In the present work we studied the pharmacological profile of adenosine receptors in guinea pig atria by investigating the effect of different adenosine analogues on 86Rb(+)-efflux from isolated left atria and on binding of the antagonist radioligand 8-cyclopentyl-1,3-[3H]dipropylxanthine [( 3H]DPCPX) to atrial membrane preparations. The rate of 86Rb(+)-efflux was increased twofold by the maximally effective concentrations of adenosine receptor agonists. The EC50-values for 2-chloro-N6-cyclopentyladenosine (CCPA), R-N6-phenylisopropyladenosine (R-PIA), 5'-N-ethylcarboxamidosadenosine (NECA), and S-N6-phenylisopropyladenosine (S-PIA) were 0.10, 0.14, 0.24 and 12.9 microM, respectively.

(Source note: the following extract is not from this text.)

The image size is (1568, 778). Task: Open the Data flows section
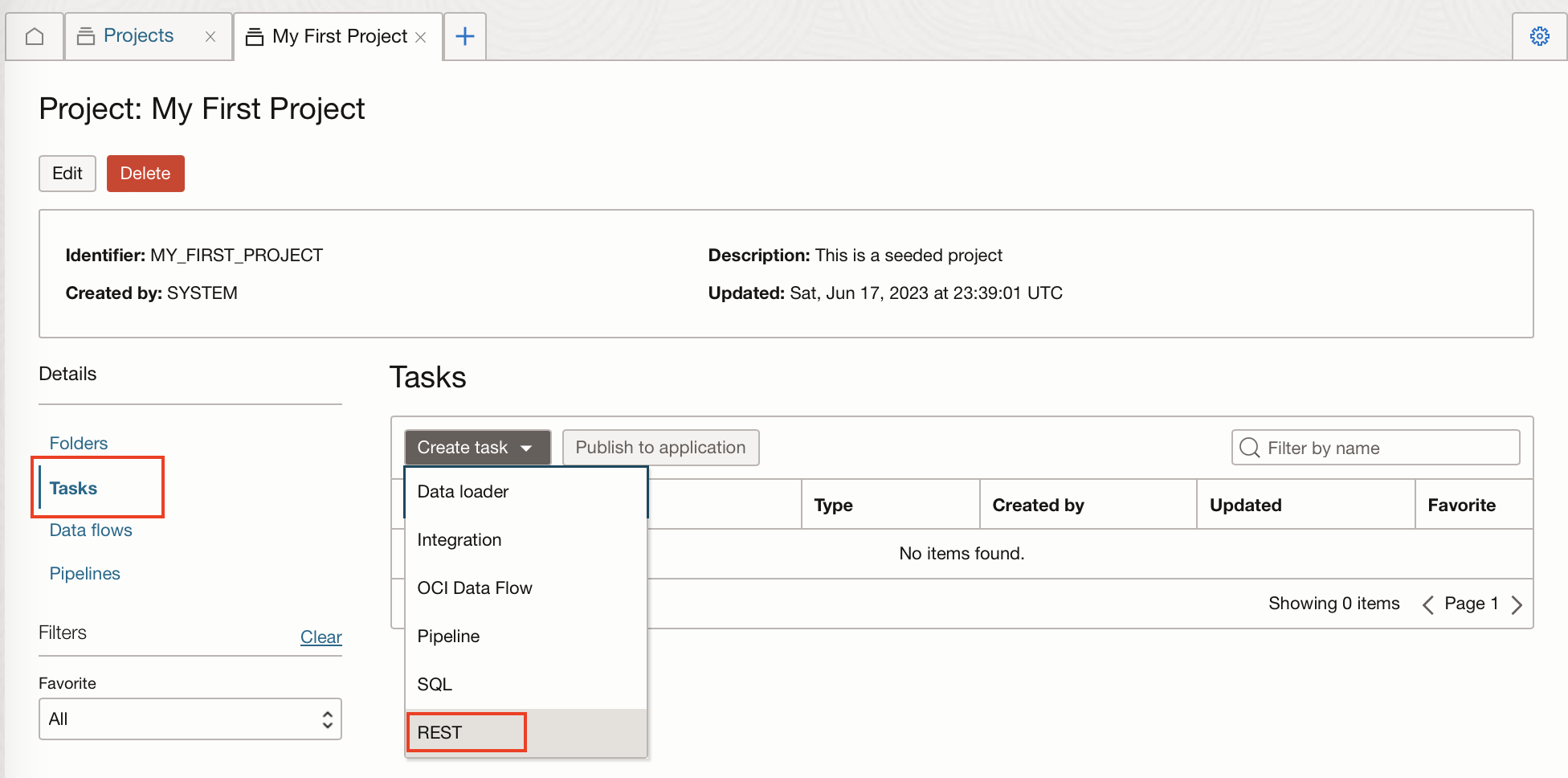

DPCPX shifted the R-PIA concentration-response curve to the right in a concentration-dependent manner with a KB-value of 8.1 nM, indicating competitive antagonism. [3H]DPCPX showed a saturable binding to atrial membranes with a Bmax-value of 227 fmol/mg protein and a KD-value of 1.3 nM. Competition experiments showed a similar potency for the three agonists CCPA, R-PIA and NECA. S-PIA is 200 times less potent than R-PIA. Our results suggest that the K+ channel-coupled adenosine receptor in guinea pig atria is of an A1 subtype.